In current commercial TV transmission standards, the limited bandwidth of the transmitted chrominance (or chrominance difference) signals causes the received images to have perceptibly blurred color transition edges. This is especially evident if the received image contains geometrical patterns, e.g., test-color bars, and results in the loss of detail detectable in complex multicolored fine patterns.
In order to improve the quality of the received images, it is necessary to provide the receiver end with circuits capable of restoring, as far as possible, the frequency components in the chrominance signals which have been filtered away by the requirements of the reduced transmission bandwidth. In this way, the temporal duration of the chrominance transition edges, and thus the spatial extent of the chrominance transitions on the TV screen, can be reduced, and the edge definition improved. Circuits of this type are called "Color Transient Improvement" ("CTI") or Chrominance Transition Enhancement circuits.
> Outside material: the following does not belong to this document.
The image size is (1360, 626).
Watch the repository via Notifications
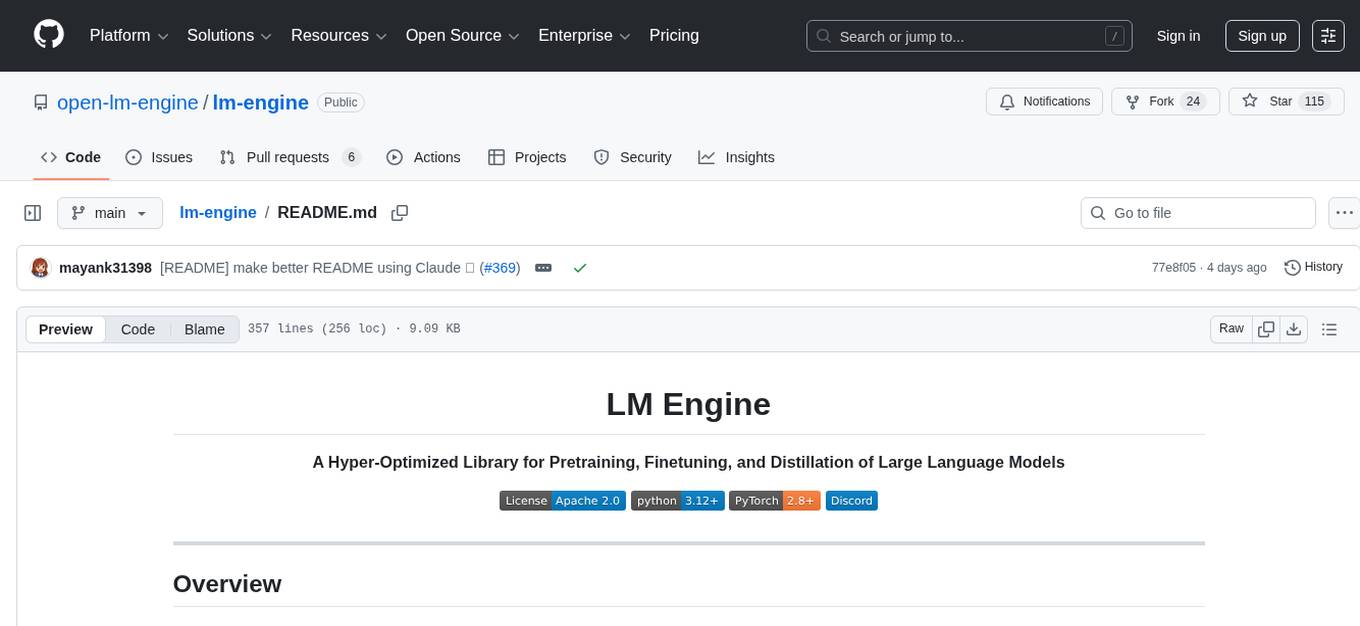1044,101
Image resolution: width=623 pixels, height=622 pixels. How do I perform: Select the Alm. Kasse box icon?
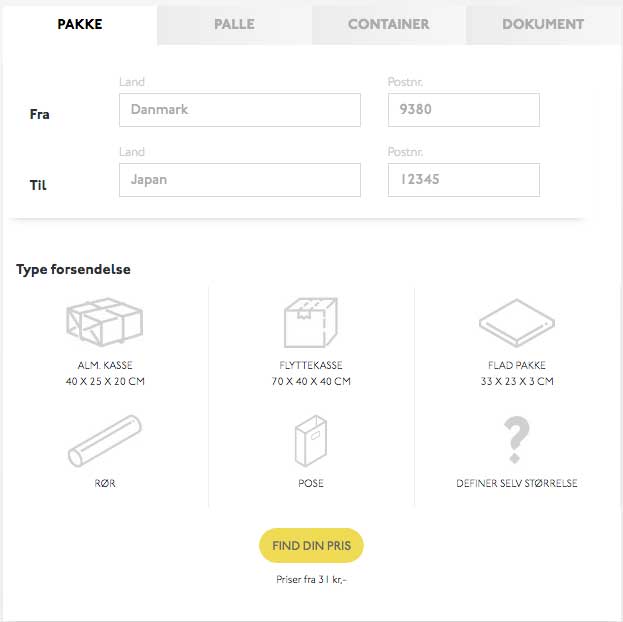tap(104, 323)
An important constraint on chrominance transition enhancement circuits is the need to ensure that the center of the chrominance transition is unaffected by the enhancement process, so that the center of the chrominance transition after the enhancement process is still aligned with the center of the associated transition in the luminance signal. Also, it is necessary to leave gradual transitions in time unaltered; preserve, and possibly enhance, fine patterns; prevent the introduction in the image of additional distortions; and ensure that the existing noise components are not accentuated.
Most of the methods proposed over the past decade to enhance chrominance transitions make use of analog waveform shaping techniques, and do not satisfy most of the above-mentioned requirements.